A theoretical advantage of hybrid PET/CT cardiac imaging is that it could provide comprehensive data regarding CFR, CAC, and TAC in addition to data on the extent and severity of myocardial ischemia. It is conceivable that combining anatomical information (CAC and TAC) with comprehensive functional information (MPI, CFR, and stress LVEF) may increase diagnostic test accuracy, improve risk stratification, decrease downstream testing by improving selection criteria for revascularization, and help with prediction of clinical outcomes. However, limited evidence is available on whether such a hybrid approach can result in improvement in risk classification and downstream clinical outcomes. Furthermore, the relationship among CAC, TAC, and 82Rb PET-derived CFR and whether they truly represent independent information has been incompletely explored in patients with abnormal myocardial perfusion.11

Therefore, the work by Kim and colleagues in this issue of the Journal presents itself at an opportune time. Kim and colleagues performed a retrospective analysis of 75 patients with intermediate risk of coronary artery disease referred for pharmacologic 82Rb PET/CT MPI on clinical grounds. Their main purpose was to examine the associations and the predictive capacity of qualitative myocardial ischemia, CFR, CAC, and TAC. The key findings of their study are that: (1) CAC correlated with TAC, (2) CFR was inversely related to both CAC and TAC, and (3) CFR was the most powerful predictor of an ischemic MPI study.

Kim et al furthermore determined the diagnostic performance of CAC, TAC, and CFR for detection of ischemic burden on myocardial perfusion imaging. They observed a correlation between each of these three parameters and the presence of ischemia. This confirms the results of prior studies that have examined the relationship between CAC and ischemia on MPI, but contributes additional knowledge to the literature regarding the strength of correlation between TAC and ischemic MPI. Intuitively, the higher CAC and TAC would identify a greater burden of CAD and therefore, a higher chance for an obstructive lesion causing myocardial ischemia. Other key findings include the high independent NPV of CAC (96% for CAC < 100), TAC (94% for TAC < 250), and CFR (95% for CFR > 1.94) for predicting the absence of moderate-severe ischemia. Overall, while the observed association between elevated CAC and myocardial ischemia is consistent with prior larger scale studies, sensitivity and specificity of each of these parameters for detection of ischemia were only modest, and positive predictive value was poor in this study. Kim et al additionally observed that CFR correlates strongly with the presence of ischemia on MPI, a finding that adds to a growing evidence base for CFR measures derived from 82Rb PET MPI.

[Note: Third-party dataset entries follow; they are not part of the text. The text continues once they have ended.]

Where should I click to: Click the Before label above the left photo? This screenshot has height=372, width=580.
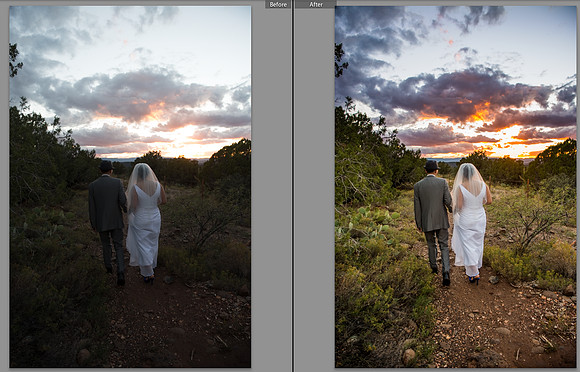pos(278,4)
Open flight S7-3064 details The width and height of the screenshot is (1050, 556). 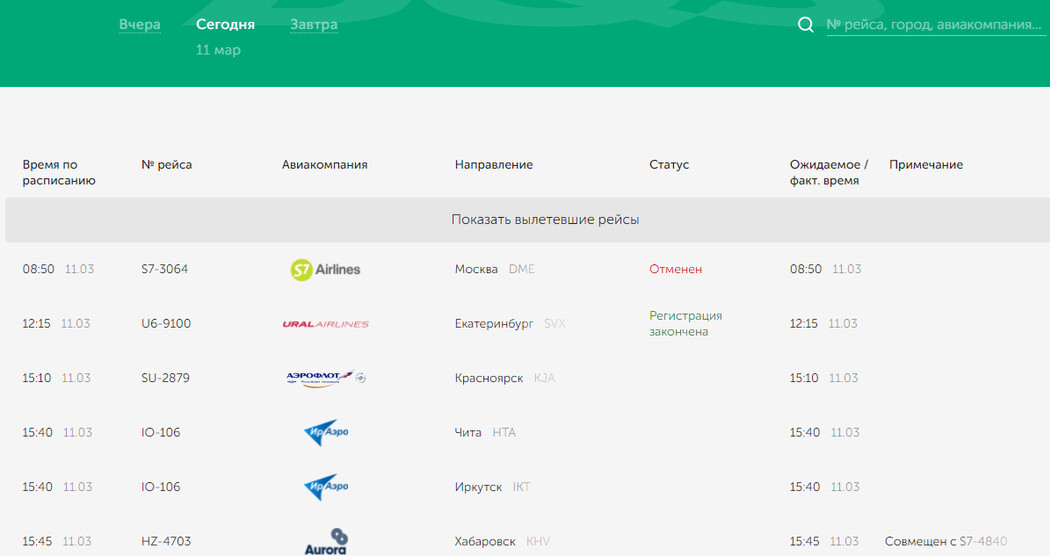point(165,270)
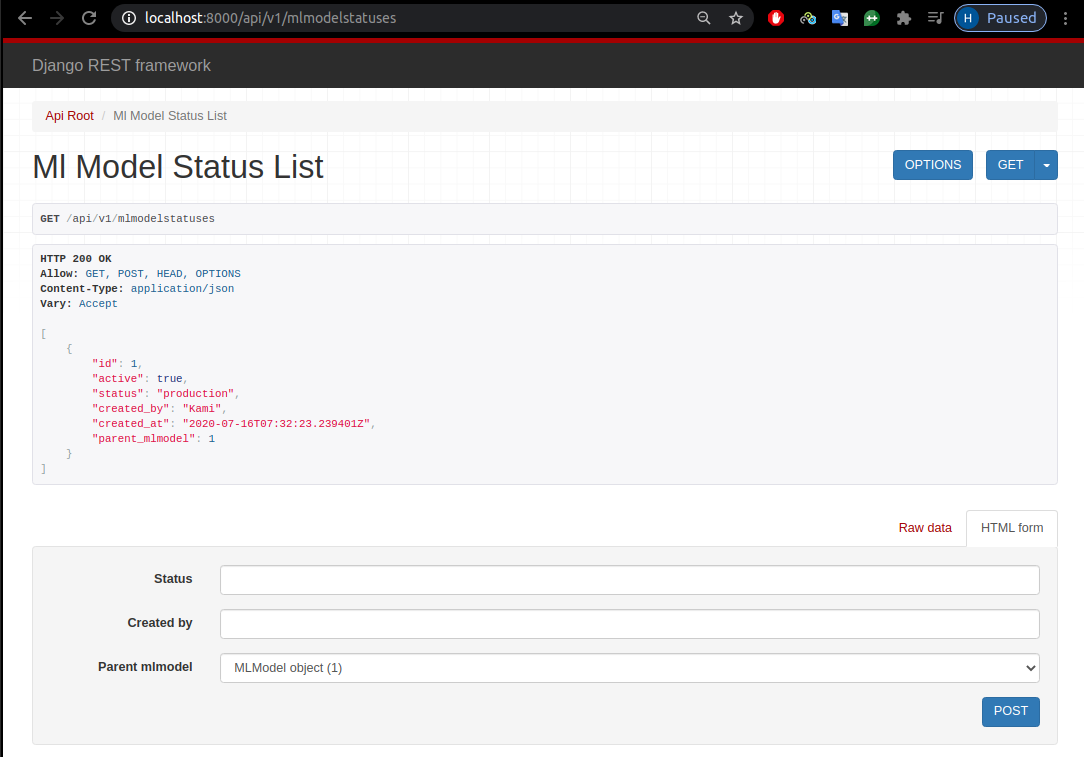Image resolution: width=1084 pixels, height=757 pixels.
Task: Open the Parent mlmodel select box
Action: pos(629,668)
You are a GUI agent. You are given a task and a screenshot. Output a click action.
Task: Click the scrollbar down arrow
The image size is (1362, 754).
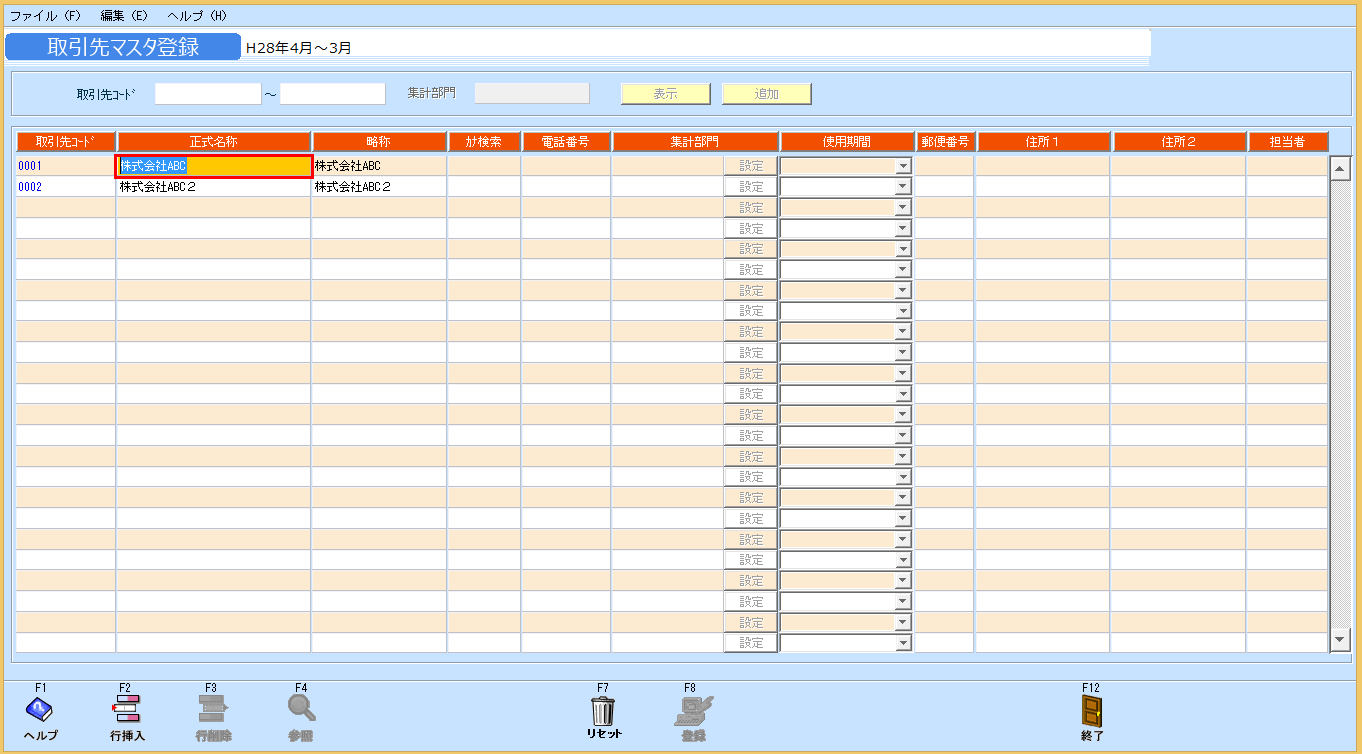click(x=1340, y=640)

One important question that was not addressed by this study, however, is whether the combination of calcium data to MPI data provides incremental value for prediction of angiographic stenosis over and above the measurement of either of these imaging parameters on their own. Moreover, the question remains whether a hybrid approach combining anatomic and functional parameters actually improves patient management and results in reduction of downstream cardiovascular events. Indeed, the authors’ work provides additional impetus for a large-scale prospective comparative effectiveness imaging trial analogous to the Study of Myocardial Perfusion and Coronary Anatomy Imaging Roles in CAD (SPARC) trial and ongoing PROspective Multicenter Imaging Study for Evaluation of Chest Pain (PROMISE) trial to specifically evaluate the potential benefit of hybrid anatomical/functional imaging using calcium scores and CFR in conjunction with PET MPI compared to conventional strategies.12 The extreme case would be evaluating the combination of PET/CFR and coronary CTA, which would provide superior anatomic information regarding the coronary arteries over calcium scoring. However, with each additional test component, we need to consider potential risks and consequences including radiation exposure, contrast toxicity, downstream testing for incidental findings, and over-all cost efficacy.